# What the task requires:
The answer consists solely of the lines running from the one with "The height and width of the screenshot is (465, 826)." through the final line below, transcribed exactly and without any pictures.

Material supplied section start

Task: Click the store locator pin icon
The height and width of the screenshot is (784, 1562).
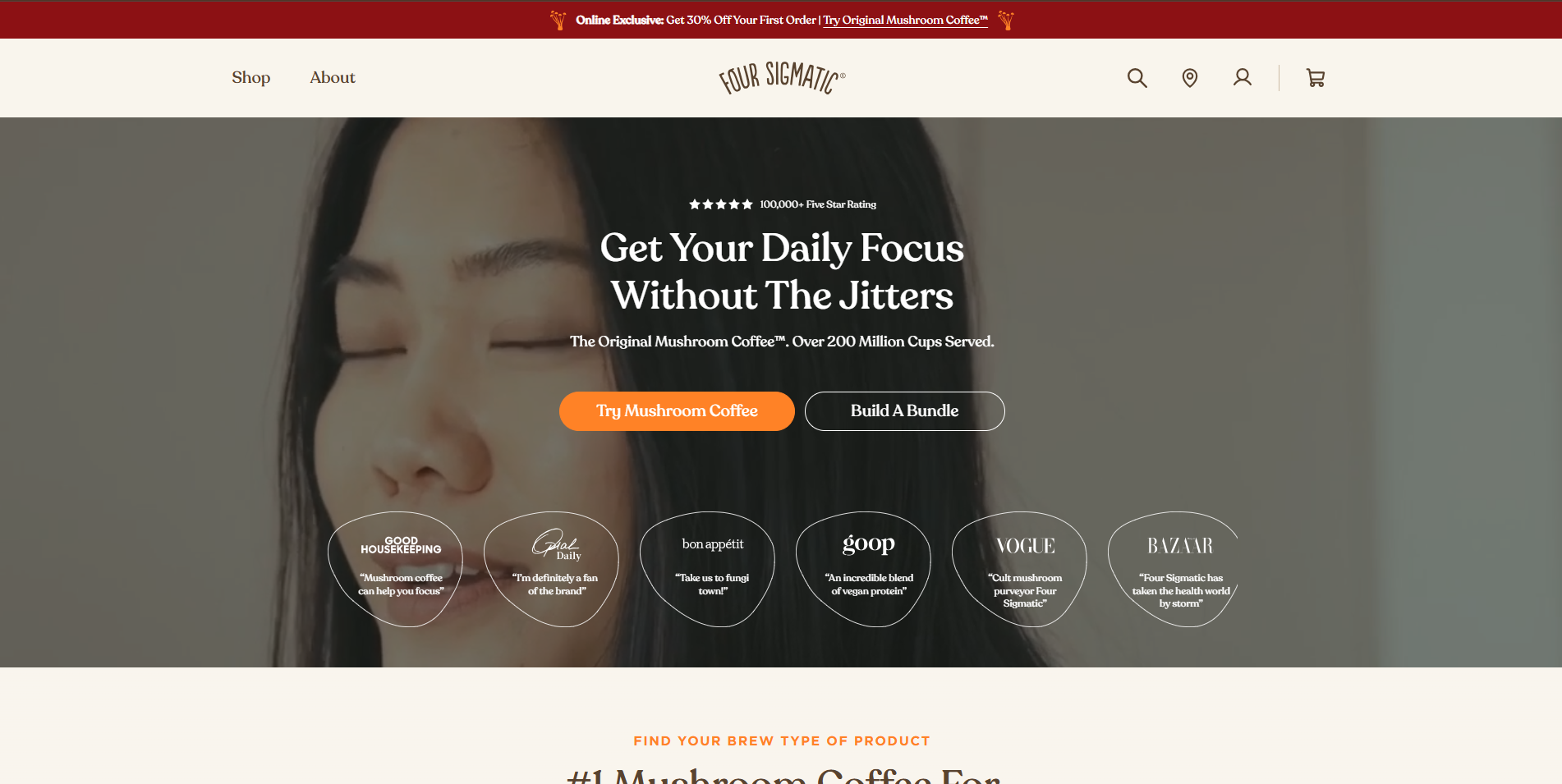Action: click(x=1189, y=78)
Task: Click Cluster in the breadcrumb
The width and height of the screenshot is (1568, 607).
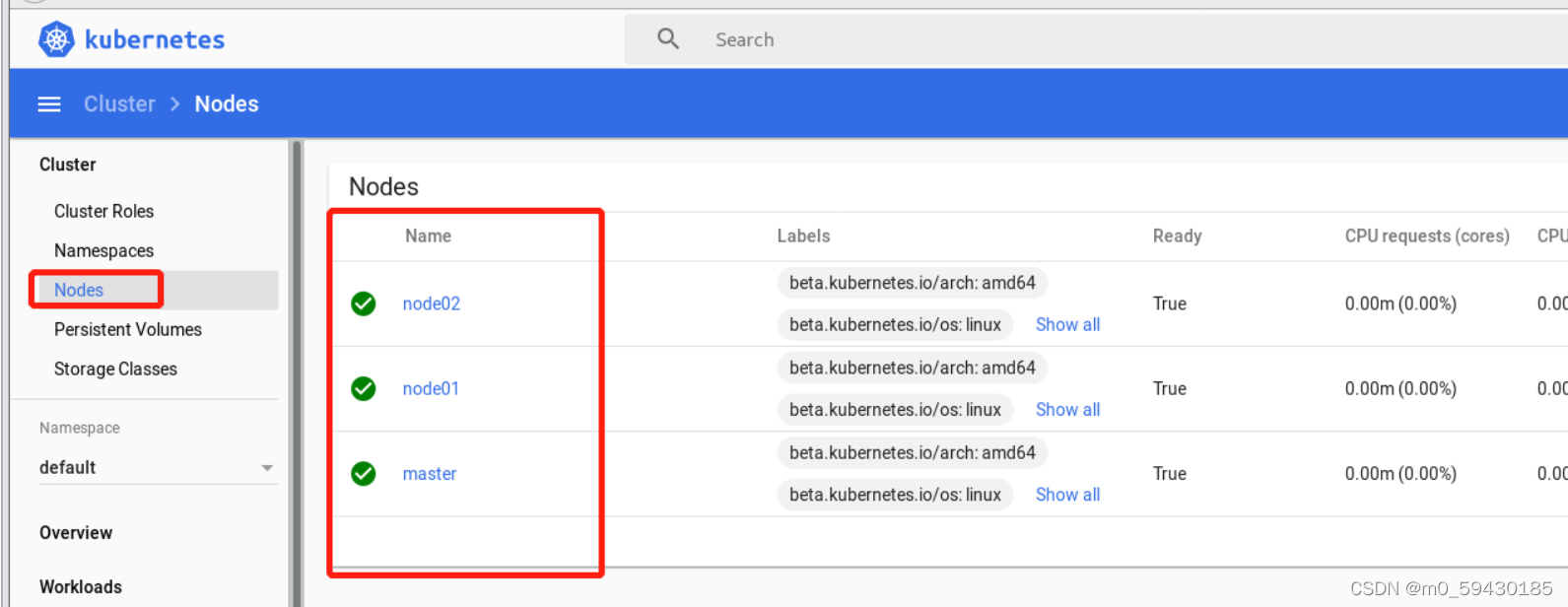Action: coord(119,104)
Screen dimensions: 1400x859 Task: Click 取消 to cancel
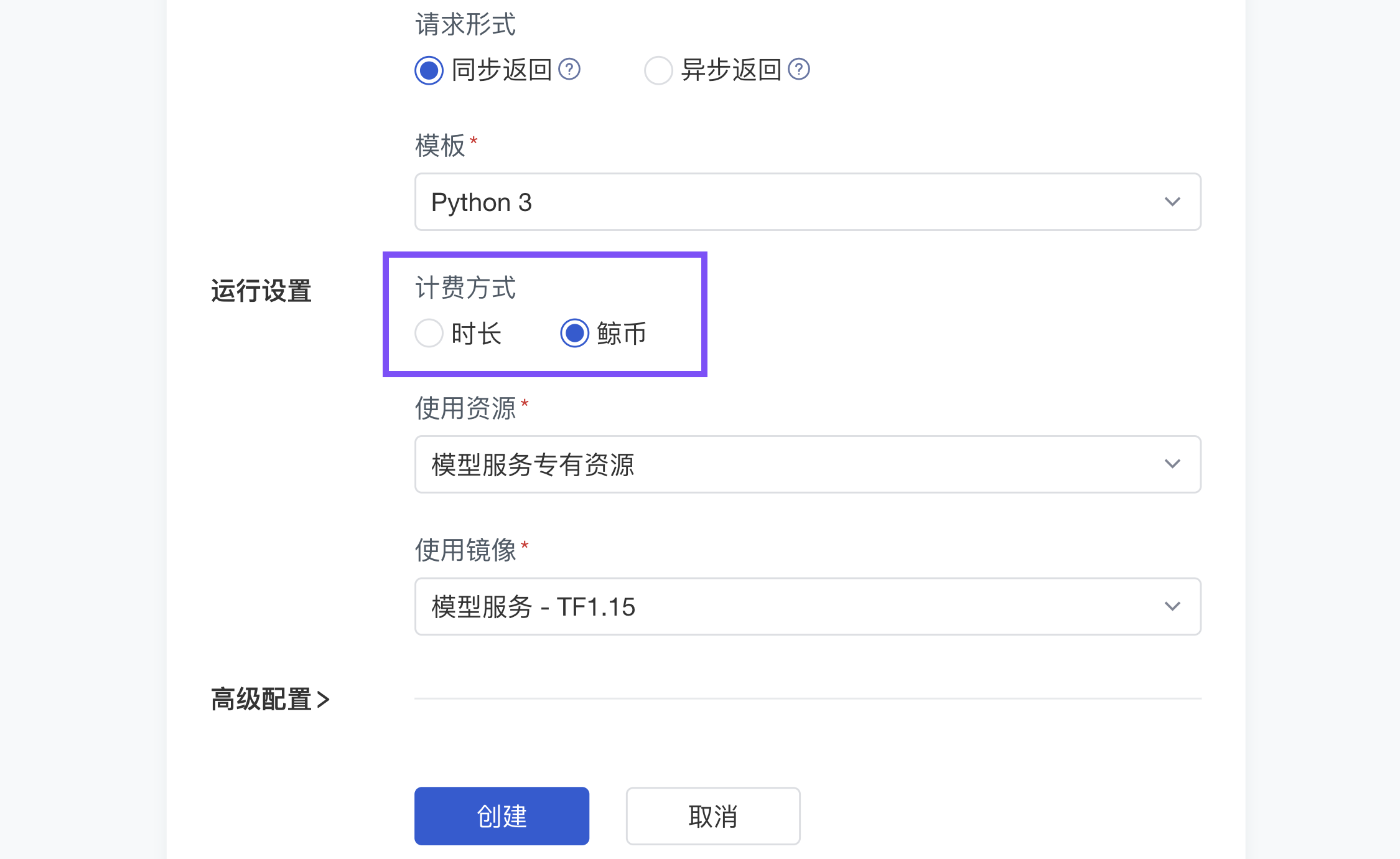click(713, 815)
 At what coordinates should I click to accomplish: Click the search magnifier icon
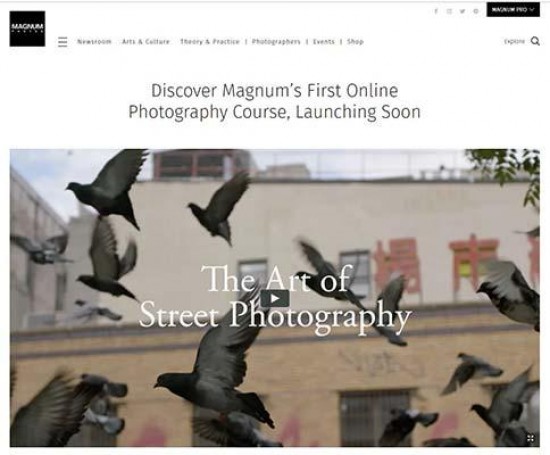tap(535, 41)
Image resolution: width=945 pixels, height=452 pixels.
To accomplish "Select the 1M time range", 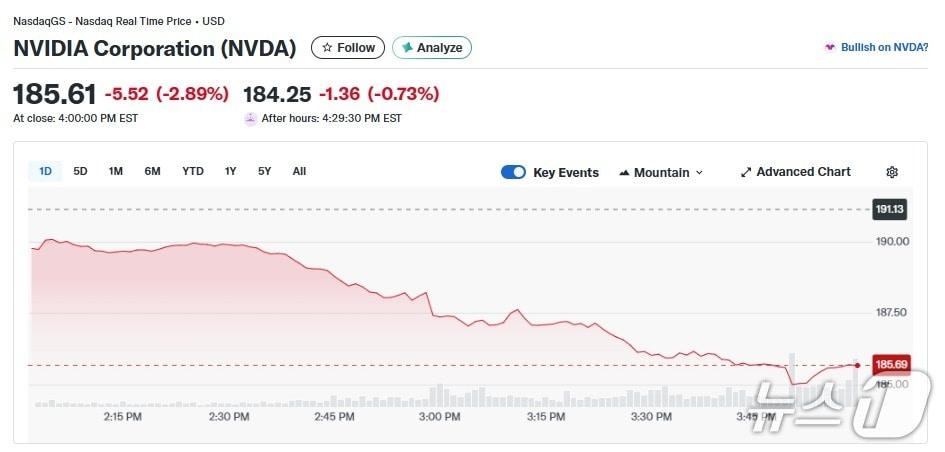I will (116, 171).
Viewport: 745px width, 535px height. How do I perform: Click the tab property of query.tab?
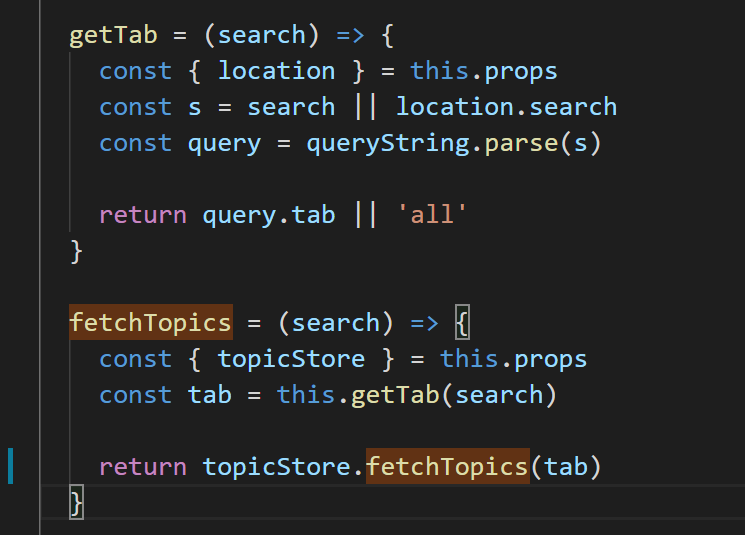(x=313, y=215)
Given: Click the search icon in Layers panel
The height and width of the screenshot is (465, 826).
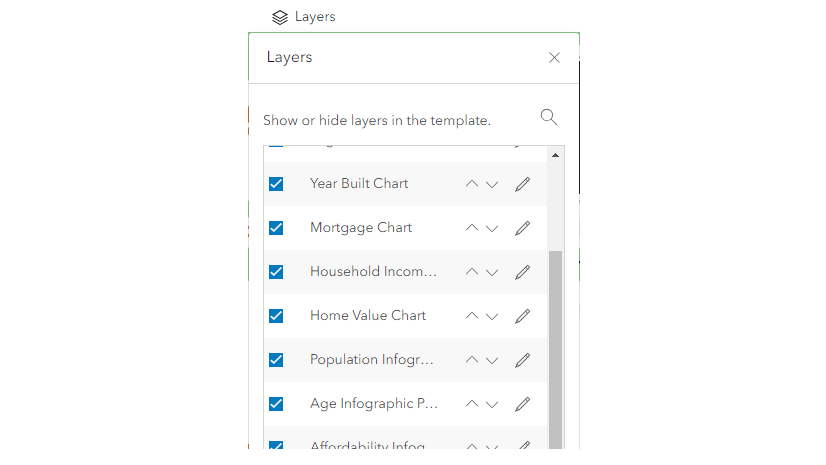Looking at the screenshot, I should click(548, 117).
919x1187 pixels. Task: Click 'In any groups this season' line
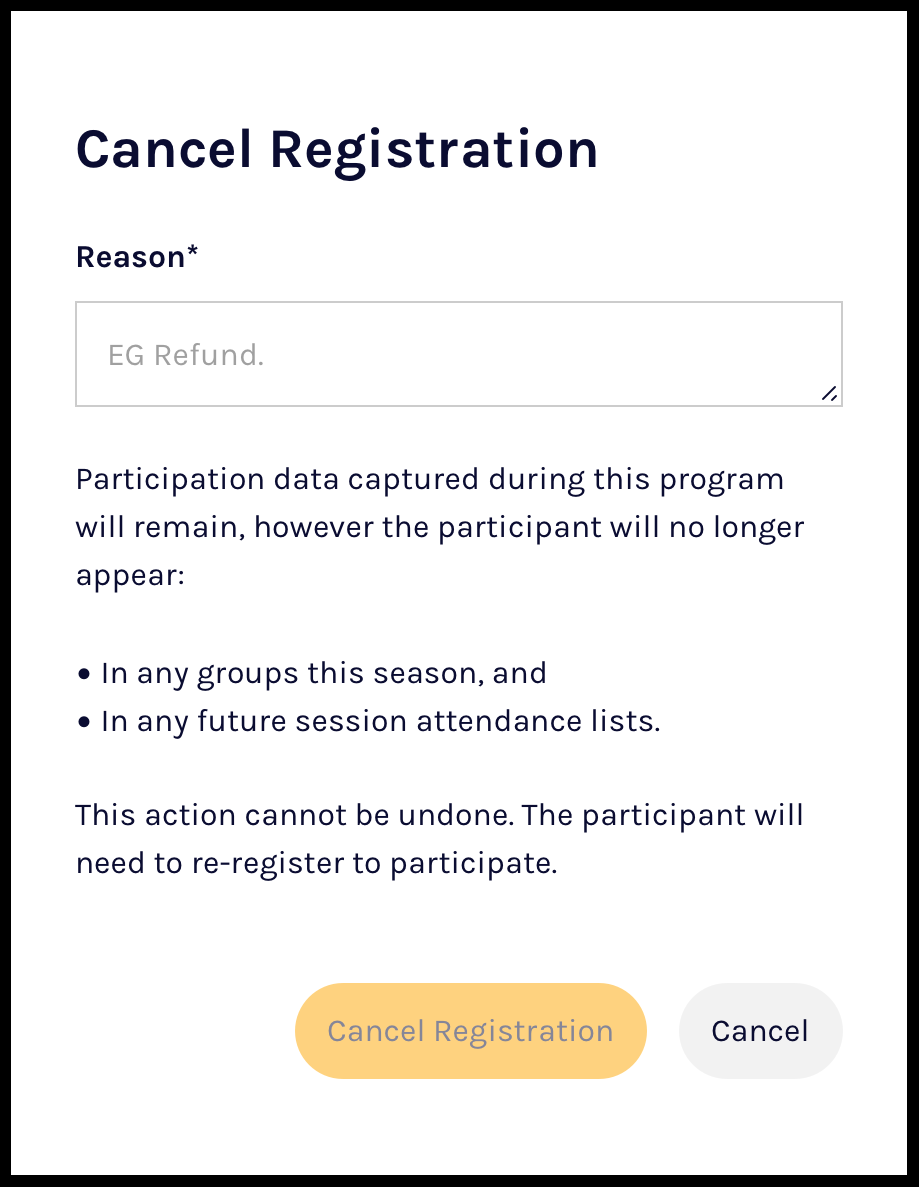324,673
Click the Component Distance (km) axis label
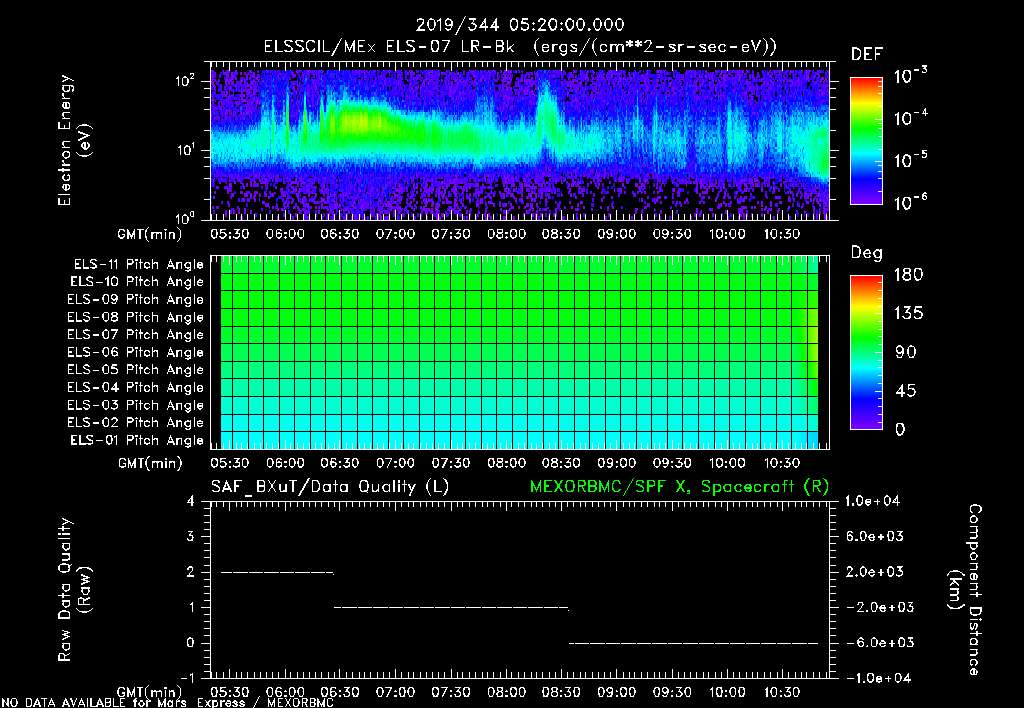1024x708 pixels. tap(965, 589)
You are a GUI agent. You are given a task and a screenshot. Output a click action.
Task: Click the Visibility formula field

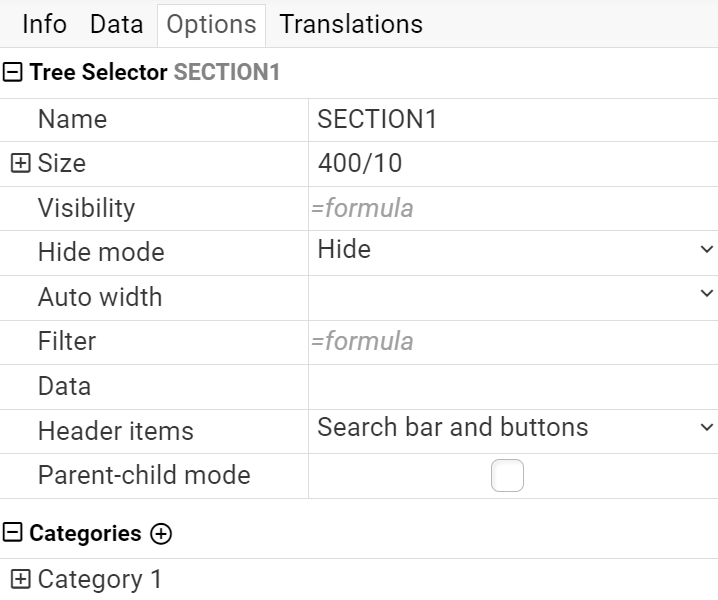tap(513, 208)
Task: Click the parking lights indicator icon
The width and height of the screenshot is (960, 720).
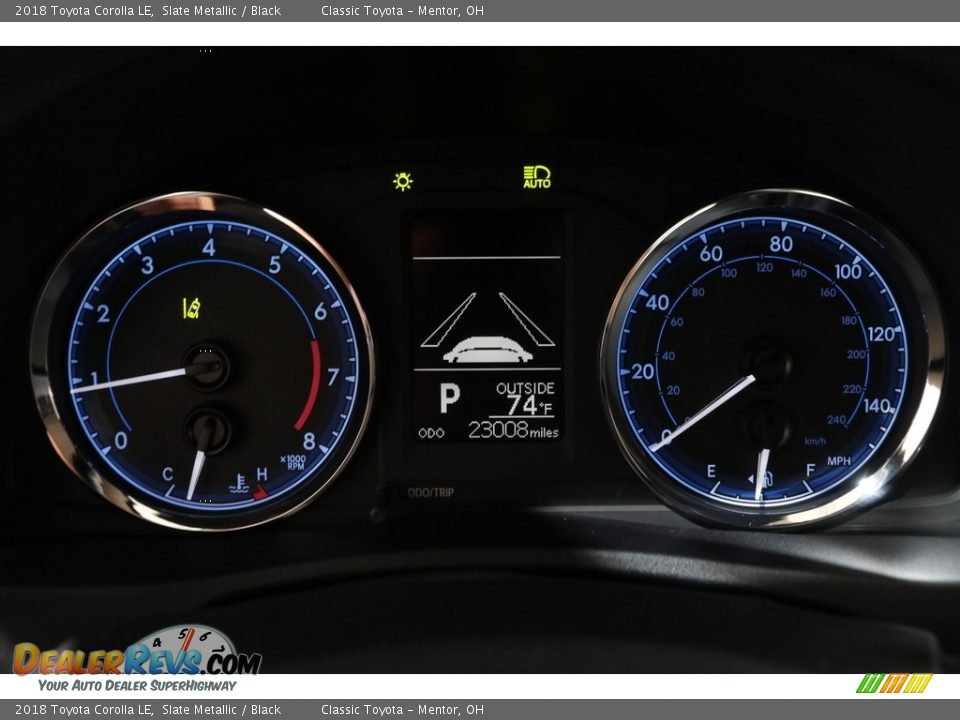Action: point(403,181)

Material supplied section end

# Written solution:
The height and width of the screenshot is (465, 826).
Looking at the screenshot, I should click(548, 117).
919x1187 pixels. Task: Click 'In any groups this season' line
324,673
Click the Component Distance (km) axis label
1024x708 pixels. tap(965, 589)
You are a GUI agent. You are given a task and a screenshot. Output a click action.
Task: Click the Visibility formula field

tap(513, 208)
Task: Click the parking lights indicator icon
The width and height of the screenshot is (960, 720).
Action: point(403,181)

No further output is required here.